= Beginning of Section =
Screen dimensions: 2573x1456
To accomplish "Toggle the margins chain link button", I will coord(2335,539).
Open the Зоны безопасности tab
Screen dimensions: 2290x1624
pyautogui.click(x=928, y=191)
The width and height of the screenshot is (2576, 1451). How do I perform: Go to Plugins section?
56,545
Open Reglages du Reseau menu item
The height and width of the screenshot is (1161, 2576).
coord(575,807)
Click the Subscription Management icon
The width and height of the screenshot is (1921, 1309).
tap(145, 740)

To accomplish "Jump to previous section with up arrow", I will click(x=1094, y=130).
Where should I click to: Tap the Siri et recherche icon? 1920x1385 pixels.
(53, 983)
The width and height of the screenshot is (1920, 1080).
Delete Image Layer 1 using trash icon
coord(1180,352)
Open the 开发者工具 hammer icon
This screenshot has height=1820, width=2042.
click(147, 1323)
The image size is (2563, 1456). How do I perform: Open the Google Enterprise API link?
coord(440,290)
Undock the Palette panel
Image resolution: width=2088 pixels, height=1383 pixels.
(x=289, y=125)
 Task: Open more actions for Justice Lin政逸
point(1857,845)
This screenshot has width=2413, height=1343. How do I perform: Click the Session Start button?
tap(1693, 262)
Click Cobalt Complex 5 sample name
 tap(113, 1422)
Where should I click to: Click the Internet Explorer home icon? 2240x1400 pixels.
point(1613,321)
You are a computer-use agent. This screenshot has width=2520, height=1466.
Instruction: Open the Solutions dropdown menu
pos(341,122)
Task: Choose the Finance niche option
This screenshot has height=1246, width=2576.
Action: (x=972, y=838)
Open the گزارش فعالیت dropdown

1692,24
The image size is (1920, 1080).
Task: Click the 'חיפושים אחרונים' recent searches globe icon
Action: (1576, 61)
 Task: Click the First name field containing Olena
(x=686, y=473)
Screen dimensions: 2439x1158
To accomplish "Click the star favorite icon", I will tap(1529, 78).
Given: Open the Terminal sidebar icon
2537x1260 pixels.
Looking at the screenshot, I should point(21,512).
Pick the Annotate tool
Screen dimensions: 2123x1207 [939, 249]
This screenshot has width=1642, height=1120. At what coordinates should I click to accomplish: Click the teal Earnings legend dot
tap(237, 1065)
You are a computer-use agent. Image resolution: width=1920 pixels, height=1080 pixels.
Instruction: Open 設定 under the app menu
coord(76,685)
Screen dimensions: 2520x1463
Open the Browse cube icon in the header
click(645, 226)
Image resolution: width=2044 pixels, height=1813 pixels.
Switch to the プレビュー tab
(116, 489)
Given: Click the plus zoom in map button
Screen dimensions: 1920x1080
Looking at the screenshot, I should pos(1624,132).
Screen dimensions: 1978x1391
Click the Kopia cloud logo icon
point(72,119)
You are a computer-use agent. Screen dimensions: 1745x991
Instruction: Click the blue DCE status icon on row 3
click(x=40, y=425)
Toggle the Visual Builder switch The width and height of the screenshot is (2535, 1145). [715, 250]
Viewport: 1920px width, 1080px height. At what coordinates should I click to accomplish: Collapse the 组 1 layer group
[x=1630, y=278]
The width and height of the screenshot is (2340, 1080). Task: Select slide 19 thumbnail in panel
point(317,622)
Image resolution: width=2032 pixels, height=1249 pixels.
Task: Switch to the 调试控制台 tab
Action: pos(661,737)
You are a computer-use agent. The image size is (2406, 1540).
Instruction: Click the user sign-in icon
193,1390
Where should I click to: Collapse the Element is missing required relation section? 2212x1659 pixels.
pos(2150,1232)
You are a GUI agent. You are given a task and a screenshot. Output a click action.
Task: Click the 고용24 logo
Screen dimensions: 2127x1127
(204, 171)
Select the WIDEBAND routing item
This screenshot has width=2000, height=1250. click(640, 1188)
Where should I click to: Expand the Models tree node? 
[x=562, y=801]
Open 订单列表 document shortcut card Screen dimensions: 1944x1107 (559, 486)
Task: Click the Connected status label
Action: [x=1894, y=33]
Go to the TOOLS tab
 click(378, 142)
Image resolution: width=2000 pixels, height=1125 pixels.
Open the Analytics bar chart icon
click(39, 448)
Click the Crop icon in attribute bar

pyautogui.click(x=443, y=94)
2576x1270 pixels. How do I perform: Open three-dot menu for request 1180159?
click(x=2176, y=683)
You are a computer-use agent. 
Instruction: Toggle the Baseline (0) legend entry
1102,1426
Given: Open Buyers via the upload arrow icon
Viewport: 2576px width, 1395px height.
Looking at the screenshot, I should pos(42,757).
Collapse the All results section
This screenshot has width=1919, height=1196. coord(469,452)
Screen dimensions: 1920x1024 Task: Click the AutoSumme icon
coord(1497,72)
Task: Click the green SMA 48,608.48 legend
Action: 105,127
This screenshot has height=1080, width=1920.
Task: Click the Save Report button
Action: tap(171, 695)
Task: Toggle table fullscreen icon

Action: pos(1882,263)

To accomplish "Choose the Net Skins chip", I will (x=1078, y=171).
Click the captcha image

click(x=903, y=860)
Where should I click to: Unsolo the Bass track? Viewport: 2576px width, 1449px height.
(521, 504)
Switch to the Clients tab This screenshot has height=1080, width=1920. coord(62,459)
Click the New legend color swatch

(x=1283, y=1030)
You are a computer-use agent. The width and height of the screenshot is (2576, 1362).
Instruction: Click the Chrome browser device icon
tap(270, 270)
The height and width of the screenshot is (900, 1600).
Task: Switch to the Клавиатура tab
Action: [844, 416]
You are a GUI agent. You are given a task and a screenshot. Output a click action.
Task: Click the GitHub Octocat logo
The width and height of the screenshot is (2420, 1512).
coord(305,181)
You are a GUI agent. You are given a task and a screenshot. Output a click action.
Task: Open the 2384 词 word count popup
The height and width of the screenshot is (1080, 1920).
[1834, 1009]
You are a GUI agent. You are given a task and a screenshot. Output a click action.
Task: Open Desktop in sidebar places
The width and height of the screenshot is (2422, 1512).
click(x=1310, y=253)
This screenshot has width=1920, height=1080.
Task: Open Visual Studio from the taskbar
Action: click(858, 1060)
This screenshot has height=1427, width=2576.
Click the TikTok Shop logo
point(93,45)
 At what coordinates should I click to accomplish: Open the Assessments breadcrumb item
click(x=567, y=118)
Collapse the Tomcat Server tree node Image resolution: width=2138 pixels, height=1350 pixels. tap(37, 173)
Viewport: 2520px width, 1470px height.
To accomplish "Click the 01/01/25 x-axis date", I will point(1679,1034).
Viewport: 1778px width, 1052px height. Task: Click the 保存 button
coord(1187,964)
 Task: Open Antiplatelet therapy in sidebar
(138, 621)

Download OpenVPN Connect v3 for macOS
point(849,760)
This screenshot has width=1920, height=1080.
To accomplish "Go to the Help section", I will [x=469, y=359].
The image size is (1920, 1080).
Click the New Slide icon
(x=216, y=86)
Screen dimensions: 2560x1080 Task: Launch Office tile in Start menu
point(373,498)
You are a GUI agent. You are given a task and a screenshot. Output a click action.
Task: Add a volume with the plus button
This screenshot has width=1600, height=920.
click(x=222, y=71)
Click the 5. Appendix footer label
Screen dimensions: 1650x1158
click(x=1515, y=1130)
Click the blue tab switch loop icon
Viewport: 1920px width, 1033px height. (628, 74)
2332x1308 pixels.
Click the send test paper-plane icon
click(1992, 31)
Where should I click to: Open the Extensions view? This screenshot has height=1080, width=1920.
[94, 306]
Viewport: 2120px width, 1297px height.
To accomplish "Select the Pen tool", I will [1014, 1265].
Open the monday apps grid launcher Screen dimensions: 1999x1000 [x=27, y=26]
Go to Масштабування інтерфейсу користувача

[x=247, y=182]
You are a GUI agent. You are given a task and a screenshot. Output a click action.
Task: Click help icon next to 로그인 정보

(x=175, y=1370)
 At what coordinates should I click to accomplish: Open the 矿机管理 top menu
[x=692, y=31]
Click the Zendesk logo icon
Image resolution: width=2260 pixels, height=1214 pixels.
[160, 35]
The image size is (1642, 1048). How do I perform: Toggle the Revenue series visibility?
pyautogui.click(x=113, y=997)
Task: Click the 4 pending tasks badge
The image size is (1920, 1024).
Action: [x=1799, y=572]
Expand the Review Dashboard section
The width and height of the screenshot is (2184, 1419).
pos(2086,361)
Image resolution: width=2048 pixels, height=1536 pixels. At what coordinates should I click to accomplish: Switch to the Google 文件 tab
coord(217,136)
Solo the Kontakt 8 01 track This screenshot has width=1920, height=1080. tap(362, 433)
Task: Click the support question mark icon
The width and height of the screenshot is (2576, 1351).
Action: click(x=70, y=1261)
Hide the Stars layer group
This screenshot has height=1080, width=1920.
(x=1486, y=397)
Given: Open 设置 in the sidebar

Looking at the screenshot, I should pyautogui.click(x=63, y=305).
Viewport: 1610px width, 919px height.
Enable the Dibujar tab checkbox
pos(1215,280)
= End of Section =
Problem: Among the lines of the preceding listing, count those that contain the string "plus"; state the count and nothing further.

Written response: 2